Now we use induction on $n$. The divisors of $2n$ come in pairs $(d, 2d)$, where $d$ is a divisor of $n$. By the induction hypothesis, $\Phi_{2d}(x) = \Phi_d(-x)$ for each proper divisor of $n$, except when $n=1$ when there is an extra minus sign. By comparing both sides it follows that $\Phi_{2n}(x) = \Phi_n(-x)$.

Answer 3

Here is another answer that uses the basic definition $$\Phi_n(x) = \prod_{1\le k\le n \atop \gcd(k,n)=1} (x-e^{2\pi i k/n}).$$ This gives $$\Phi_n(0) = (-1)^{\varphi(n)} \prod_{1\le k\le n \atop \gcd(k,n)=1} e^{2\pi i k/n}.$$ Now recall that for $n>1$ we have $$\sum_{1\le k\le n \atop \gcd(k,n)=1} k = \frac{1}{2} \varphi(n) n.$$ This gives $$\Phi_n(0) = (-1)^{\varphi(n)} e^{(2\pi i/n) \times 1/2\times \varphi(n) \times n} = (-1)^{\varphi(n)} e^{\pi i \varphi(n)} = (-1)^{2\varphi(n)} =1.$$

For the second part we get that $$\Phi_n(-x) = \prod_{1\le k\le n \atop \gcd(k,n)=1} (-x-e^{2\pi i k/n}) = (-1)^{\varphi(n)} \prod_{1\le k\le n \atop \gcd(k,n)=1} (x+e^{2\pi i k/n}) \\ = (-1)^{\varphi(n)} \prod_{1\le k\le n \atop \gcd(k,n)=1} (x-e^{\pi i + 2\pi i k/n})= (-1)^{\varphi(n)} \prod_{1\le k\le n \atop \gcd(k,n)=1} (x-e^{2\pi i (k/n+1/2)})\\ = (-1)^{\varphi(n)} \prod_{1\le k\le n \atop \gcd(k,n)=1} (x-e^{2\pi i (2k+n)/(2n)}).$$ This almost concludes the proof. We can ignore the sign because $\varphi(n)$ is even.

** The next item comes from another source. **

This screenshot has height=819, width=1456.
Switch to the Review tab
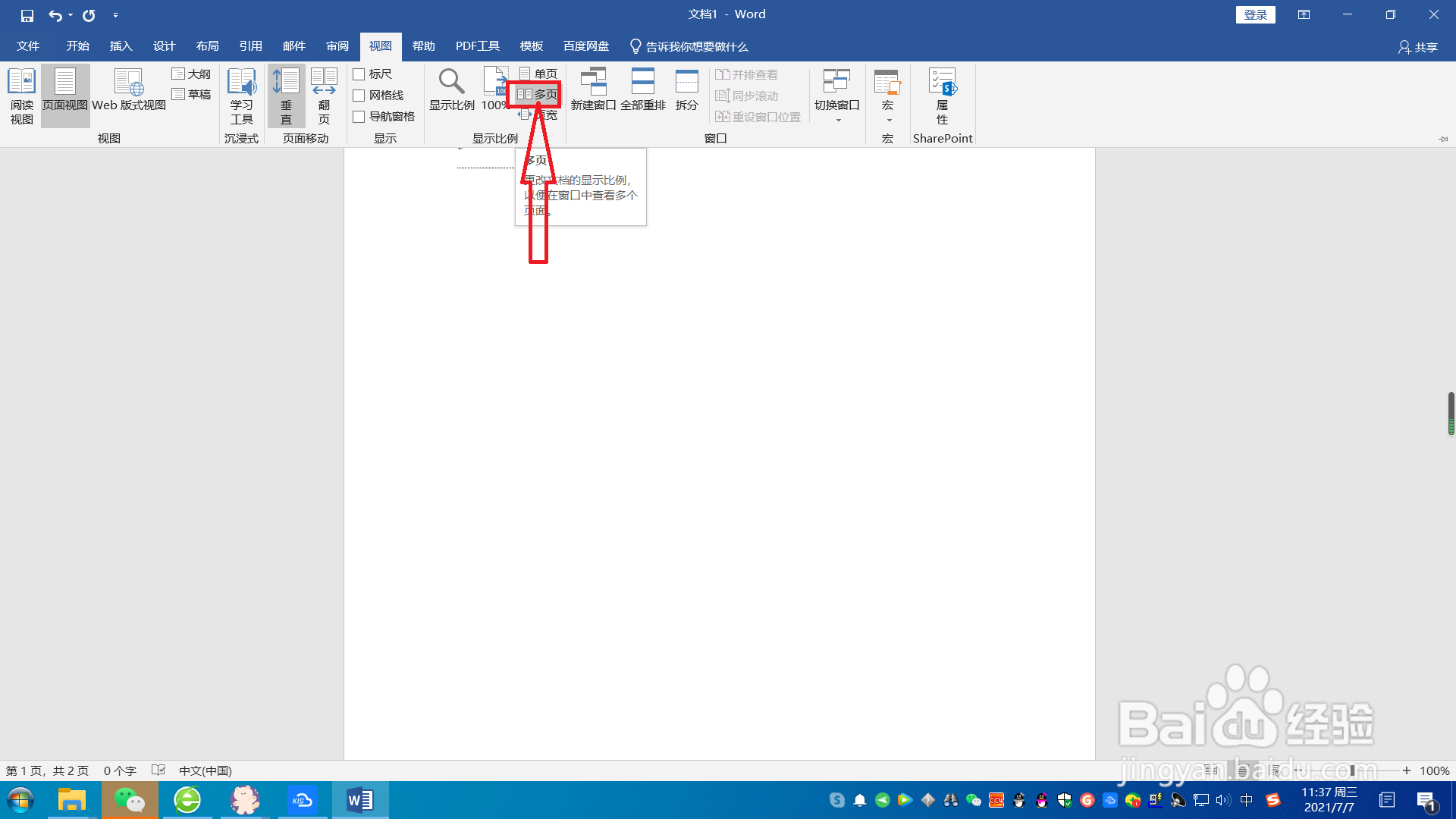click(x=337, y=46)
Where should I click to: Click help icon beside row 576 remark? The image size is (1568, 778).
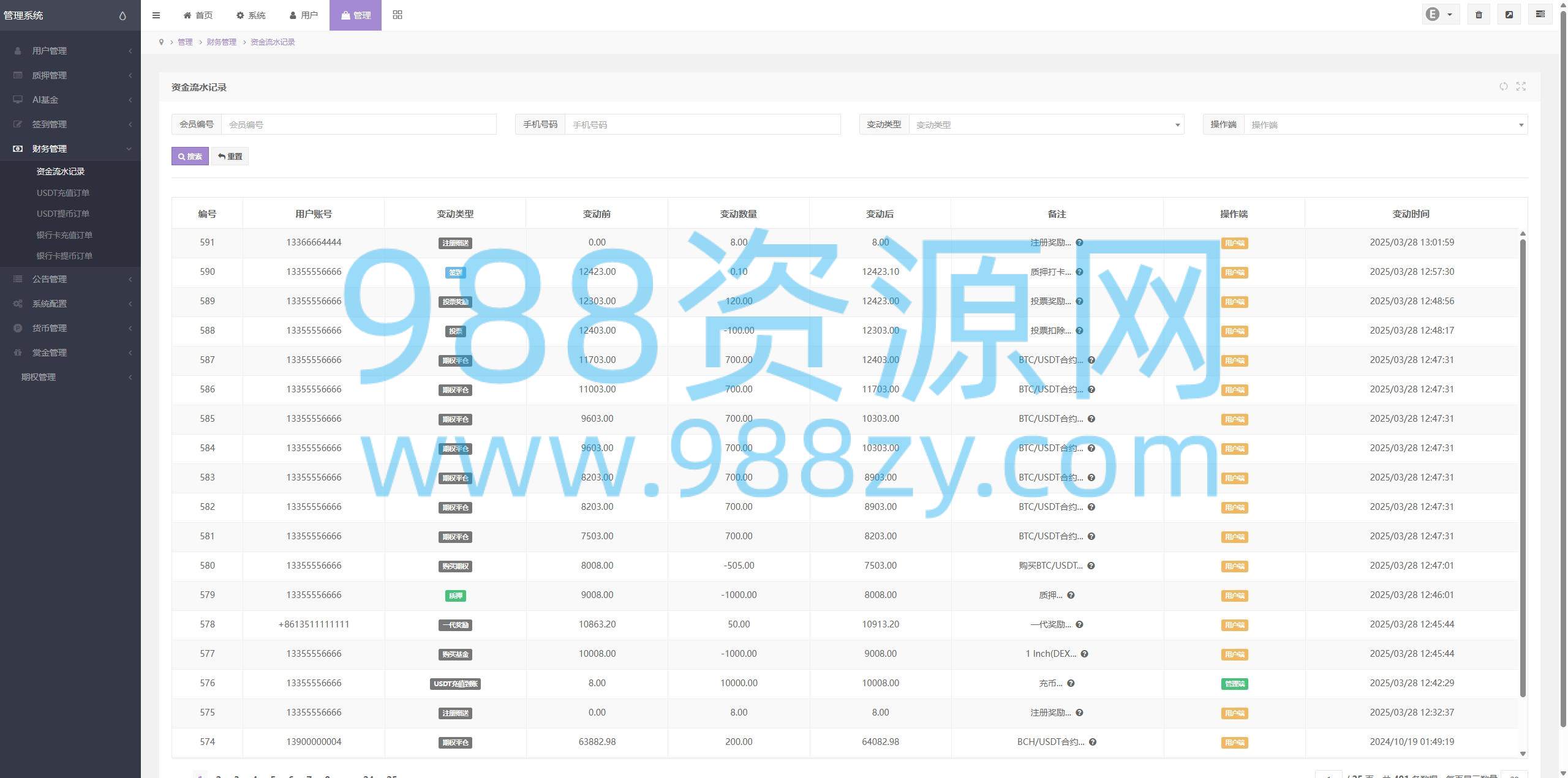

We now claim there is a bijection between the primitive roots modulo $2n$ call them of class $\mathcal{P}_1$ given by $e^{2\pi i k/(2n)}$ where $\gcd(k,2n)=1$ and $1\le k\le 2n$ and the values produced by $e^{2\pi i (2k+n)/(2n)}$ call them of class $\mathcal{P}_2$ where $\gcd(k,n)=1$ and $1\le k\le n.$ (These two conditions will be our domain of $k.$)

Let $\mathcal{Q}$ be the class of primitive roots modulo $n$. The $\mathcal{P}_1$ roots can be obtained from these by taking $q$ as is if it is odd and taking $q+n$ if it is even (recall that $n$ is odd). Now to establish a bijection to $\mathcal{P}_2$ we must show that $q\equiv 2k+n\bmod (2n)$ and $q+n\equiv 2k+n\bmod (2n)$ always have a unique solution $k$ in the domain of $k$. In the first case we take $k=(q+n)/2$ which is easily seen to be in this domain. In the second case take $k=q/2,$ also clearly in this domain. Moreover we clearly hit each value of $k$ exactly once. This finishes the proof.